Core numbers: hyperthreading is enabled, so 48 core-nodes appear to have 96 cores.

Storage Architecture

The bwForCluster JUSTUS 2 provides of two independent distributed parallel file systems, one for the user's home directories $HOME and another one for global workspaces. This storage architecture is based on Lustre and can be accessed in parallel from any nodes. Additionally, some compute nodes (fast I/O nodes) provide locally attached NVMe storage devices for I/O demanding applications.

$HOME Workspace $SCRATCH $TMPDIR
Visibility global global node local node local
Lifetime permanent workspace lifetime (max. 90 days, extension possible) batch job walltime batch job walltime
Total Capacity 250 TB 1200 TB 3000 GB / 7300 GB per node max. half of RAM per node
Disk Quotas 400 GB per user 20 TB per user none none
File Quotas 2.000.000 files per user 5.000.000 files per user none none
Backup yes no no no
 global             : accessible from all nodes
 local              : accessible from allocated node only 
 permanent          : files are stored permanently (as long as user can access the system)
 batch job walltime : files are removed at end of the batch job

Note: Disk and file quota limits are soft limits and are subject to change. Quotas feature a grace period where users may exceed their limits to some extent (currently 20%) for a brief period of time (currently 4 weeks).

$HOME

Home directories are meant for permanent file storage of files that are keep being used like source codes, configuration files, executable programs etc.; the content of home directories will be backed up on a regular basis.

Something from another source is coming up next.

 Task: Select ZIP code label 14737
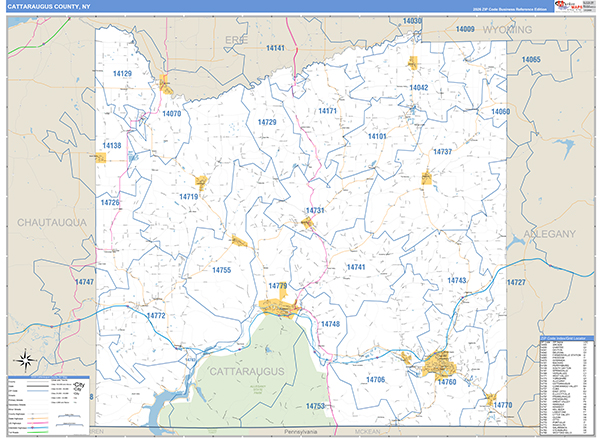pos(443,151)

Current disk usage on home directory and quota status can be checked with the command lfs quota -h -u $USER /lustre/home.

Note: Compute jobs on nodes must not write temporary data to $HOME. Instead they should use the local $SCRATCH or $TMPDIR directories for very I/O intensive jobs and workspaces for less I/O intensive jobs.

Workspaces

Workspaces can be generated through the workspace tools. This will generate a directory with a limited lifetime on the parallel global work file system. When this lifetime is reached the workspace will be deleted automatically after a grace period. Users will be notified by daily e-mail reminders starting 7 days before expiration of a workspace. Workspaces can (and must) be extended to prevent deletion at the expiration date.

Defaults and maximum values

Default lifetime (days) 7
Maximum lifetime 90
Maximum extensions unlimited

Examples

Command Action
ws_allocate my_workspace 30 Allocate a workspace named "my_workspace" for 30 days.
ws_list List all your workspaces.
ws_find my_workspace Get absolute path of workspace "my_workspace".
ws_extend my_workspace 30 Set expiration date of workspace "my_workspace" to 30 days (regardless of remaining days).
ws_release my_workspace Manually erase your workspace "my_workspace" and release used space on storage (remove data first for immediate deletion of the data).

Current disk usage on workspace file system and quota status can be checked with the command lfs quota -h -u $USER /lustre/work.

Note: The parallel work file system works optimal for medium to large file sizes and non-random access patterns. Large quantities of small files significantly decrease IO performance and must be avoided. Consider using local scratch for these.

$SCRATCH and $TMPDIR

On compute nodes the environment variables $SCRATCH and $TMPDIR always point to local scratch space that is not shared across nodes.

$TMPDIR always points to a directory on a local RAM disk which will provide up to 50% of the total RAM capacity of the node. Thus, data written to $TMPDIR will always count against allocated memory.

$SCRATCH will point to a directory on locally attached NVMe devices if (and only if) local scratch has been explicitly requested at job submission (i.e. with --gres=scratch:nnn option). If no local scratch has been requested at job submission $SCRATCH will point to the very same directory as $TMPDIR (i.e. to the RAM disk).

On the login nodes $TMPDIR and $SCRATCH point to a local scratch directory on that node. This is located at /scratch/<username> and is also not shared across nodes. The data stored in there is private but will be deleted automatically if not accessed for 7 consecutive days. Like any other local scratch space, the data stored in there is NOT included in any backup.